Jadi jauh sebelum bumi diciptakan Allah Swt ternyata sudah diciptakan Nūr Muḥammad Saw untuk petunjuk bagi manusia dikemudian hari dan itu terbukti sampai sekarang ajaran yang dibawa oleh Nabi Saw sampai sekarang masih relevan dan diamalkan oleh seluruh penjuru dunia kita tidak bisa membayangkan bila ajaran yang ditampilkan, praktekkan oleh Nabi Saw kita tidak menjumpainya apa jadinya kita hari ini mungkin praktek-praktek hidup kejahiliahan bisa saja masih berkembang, terjadi penindasan, diskriminasi, dan akhlak yang buruk.
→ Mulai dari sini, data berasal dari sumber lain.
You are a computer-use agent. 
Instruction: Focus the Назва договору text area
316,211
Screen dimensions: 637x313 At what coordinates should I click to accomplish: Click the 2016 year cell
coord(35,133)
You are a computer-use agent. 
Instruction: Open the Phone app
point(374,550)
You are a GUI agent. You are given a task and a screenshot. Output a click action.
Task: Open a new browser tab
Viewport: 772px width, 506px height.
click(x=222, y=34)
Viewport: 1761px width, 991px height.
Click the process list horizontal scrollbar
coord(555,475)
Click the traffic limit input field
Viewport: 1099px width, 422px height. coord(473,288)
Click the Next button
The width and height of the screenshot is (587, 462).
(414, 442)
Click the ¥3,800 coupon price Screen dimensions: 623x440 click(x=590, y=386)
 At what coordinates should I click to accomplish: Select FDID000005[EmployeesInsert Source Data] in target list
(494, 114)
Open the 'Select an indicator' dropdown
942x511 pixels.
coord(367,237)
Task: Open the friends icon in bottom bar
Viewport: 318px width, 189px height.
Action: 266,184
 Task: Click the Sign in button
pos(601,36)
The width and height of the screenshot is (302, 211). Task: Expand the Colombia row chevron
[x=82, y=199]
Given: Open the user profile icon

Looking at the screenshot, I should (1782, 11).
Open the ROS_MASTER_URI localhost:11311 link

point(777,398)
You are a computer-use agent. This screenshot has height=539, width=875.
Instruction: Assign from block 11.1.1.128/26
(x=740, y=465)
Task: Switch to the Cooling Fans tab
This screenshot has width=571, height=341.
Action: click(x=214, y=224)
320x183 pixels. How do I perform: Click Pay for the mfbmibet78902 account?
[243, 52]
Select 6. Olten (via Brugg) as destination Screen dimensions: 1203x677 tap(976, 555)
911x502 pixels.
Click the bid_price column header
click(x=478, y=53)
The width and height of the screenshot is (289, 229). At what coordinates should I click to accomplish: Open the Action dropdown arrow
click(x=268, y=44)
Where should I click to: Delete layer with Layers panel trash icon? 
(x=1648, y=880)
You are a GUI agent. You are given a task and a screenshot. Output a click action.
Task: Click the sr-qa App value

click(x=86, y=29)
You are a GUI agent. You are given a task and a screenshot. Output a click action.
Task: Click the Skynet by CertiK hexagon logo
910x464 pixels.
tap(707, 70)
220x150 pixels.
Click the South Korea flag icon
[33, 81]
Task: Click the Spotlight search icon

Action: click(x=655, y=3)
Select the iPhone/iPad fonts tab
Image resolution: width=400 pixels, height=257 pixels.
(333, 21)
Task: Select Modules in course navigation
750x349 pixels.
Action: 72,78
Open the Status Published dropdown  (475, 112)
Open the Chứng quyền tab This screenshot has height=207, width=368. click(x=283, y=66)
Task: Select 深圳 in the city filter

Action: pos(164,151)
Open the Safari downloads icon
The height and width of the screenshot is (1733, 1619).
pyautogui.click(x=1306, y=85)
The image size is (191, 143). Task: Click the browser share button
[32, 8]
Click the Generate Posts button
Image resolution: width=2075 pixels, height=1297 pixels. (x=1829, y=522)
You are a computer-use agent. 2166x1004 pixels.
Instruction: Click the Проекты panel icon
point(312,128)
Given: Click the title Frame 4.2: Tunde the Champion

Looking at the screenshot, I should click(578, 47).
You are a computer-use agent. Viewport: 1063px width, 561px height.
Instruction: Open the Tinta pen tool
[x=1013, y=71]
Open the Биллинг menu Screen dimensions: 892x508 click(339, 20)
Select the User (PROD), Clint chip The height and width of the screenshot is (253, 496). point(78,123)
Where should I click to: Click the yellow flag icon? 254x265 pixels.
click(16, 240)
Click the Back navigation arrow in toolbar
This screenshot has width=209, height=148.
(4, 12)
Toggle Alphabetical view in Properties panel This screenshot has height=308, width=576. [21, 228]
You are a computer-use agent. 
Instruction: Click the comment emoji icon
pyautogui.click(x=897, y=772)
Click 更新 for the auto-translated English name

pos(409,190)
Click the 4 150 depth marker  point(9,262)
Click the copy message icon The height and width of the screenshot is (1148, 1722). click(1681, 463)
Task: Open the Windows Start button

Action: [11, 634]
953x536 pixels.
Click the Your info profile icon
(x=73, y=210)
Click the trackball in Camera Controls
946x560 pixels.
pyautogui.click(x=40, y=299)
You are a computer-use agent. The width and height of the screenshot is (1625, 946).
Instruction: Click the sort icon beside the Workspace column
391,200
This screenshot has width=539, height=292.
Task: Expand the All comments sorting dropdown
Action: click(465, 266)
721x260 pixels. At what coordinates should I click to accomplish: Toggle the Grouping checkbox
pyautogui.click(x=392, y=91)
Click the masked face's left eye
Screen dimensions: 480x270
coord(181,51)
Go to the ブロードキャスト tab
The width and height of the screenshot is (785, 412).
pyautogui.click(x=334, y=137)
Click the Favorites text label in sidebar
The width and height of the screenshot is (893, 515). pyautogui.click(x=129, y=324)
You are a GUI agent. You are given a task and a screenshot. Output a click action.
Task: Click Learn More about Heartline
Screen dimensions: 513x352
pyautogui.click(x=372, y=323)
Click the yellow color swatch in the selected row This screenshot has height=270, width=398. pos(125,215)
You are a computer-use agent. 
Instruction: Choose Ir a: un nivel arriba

Sebagai ummatnya harus banyak mengingatnya dan bersolawat kepada Nabi Saw itulah identias kita kartu pengenal kita kepada Nabi Saw.  Bila kita lihat suasana bangsa Indonesia hari ini tumbuh suburnya saling fitnah, memfitnah, hate spech, hoaxs, sengaja diguyurkan untuk menimbulkan konflik nasional dimanakah ajaran Nabi Saw tersebut diletakkan oleh oknum yang tidak bertanggung jawab atas kegaduhan tersebut, mengaku sebagai umat Nabi Saw tapi perilakunya tidak bisa dikonversi kepada yang dicontohkan oleh Nabi Saw, beliau contoh terbaik sepanjang sejarah dalam berbagai lini kehidupan, dengan sifatnya yang siddiq, amanah, tabligh, dan fatonah, tidak pernah balas dendam terhadap musuh-musuh yang menyerangnya padahal beliau mempunyai kekuatan yang ditawarkan oleh Jibril apakah dua gunung ini aku himpitkan kepada mereka musuh Nabi Saw kata Jibril tapi apa jawab Nabi Saw  jangan, “mereka belum mengetahui” betapa mulianya hati Nabi Saw.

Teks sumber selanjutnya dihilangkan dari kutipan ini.